(Stored items)
════════
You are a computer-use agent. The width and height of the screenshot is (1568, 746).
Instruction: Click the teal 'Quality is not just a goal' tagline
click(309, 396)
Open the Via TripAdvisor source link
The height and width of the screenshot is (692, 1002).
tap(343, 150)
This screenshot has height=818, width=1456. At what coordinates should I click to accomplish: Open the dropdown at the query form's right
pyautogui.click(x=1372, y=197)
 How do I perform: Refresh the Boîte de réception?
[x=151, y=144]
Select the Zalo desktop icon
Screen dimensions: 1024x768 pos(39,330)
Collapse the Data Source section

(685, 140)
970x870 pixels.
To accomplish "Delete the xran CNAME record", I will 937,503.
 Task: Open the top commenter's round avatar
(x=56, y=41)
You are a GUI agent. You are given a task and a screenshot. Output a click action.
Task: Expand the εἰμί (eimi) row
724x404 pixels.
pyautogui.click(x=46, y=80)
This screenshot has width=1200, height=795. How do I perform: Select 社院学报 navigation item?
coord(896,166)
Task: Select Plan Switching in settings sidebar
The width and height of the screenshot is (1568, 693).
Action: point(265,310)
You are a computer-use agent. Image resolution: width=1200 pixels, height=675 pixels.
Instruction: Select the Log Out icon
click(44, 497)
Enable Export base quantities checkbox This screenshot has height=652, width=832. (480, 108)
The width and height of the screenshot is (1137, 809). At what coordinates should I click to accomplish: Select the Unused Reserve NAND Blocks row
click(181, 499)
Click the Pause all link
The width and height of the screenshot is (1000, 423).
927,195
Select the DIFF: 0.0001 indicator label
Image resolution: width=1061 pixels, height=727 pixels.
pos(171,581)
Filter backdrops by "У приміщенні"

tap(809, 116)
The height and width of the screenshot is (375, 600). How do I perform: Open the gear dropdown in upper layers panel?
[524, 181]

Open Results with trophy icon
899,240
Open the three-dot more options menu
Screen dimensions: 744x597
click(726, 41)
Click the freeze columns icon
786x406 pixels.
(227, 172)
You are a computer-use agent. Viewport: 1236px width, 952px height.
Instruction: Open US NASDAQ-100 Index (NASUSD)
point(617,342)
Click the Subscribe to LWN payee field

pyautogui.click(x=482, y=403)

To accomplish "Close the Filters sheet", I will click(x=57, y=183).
════════
Your task: Gather from the entries above all lines that include the string "agent".

Solution to the exercise:
You are a computer-use agent. The width and height of the screenshot is (1568, 746).
You are a GUI agent. You are given a task and a screenshot. Output a click action.
You are a computer-use agent. Image resolution: width=1200 pixels, height=675 pixels.
You are a computer-use agent. Viewport: 1236px width, 952px height.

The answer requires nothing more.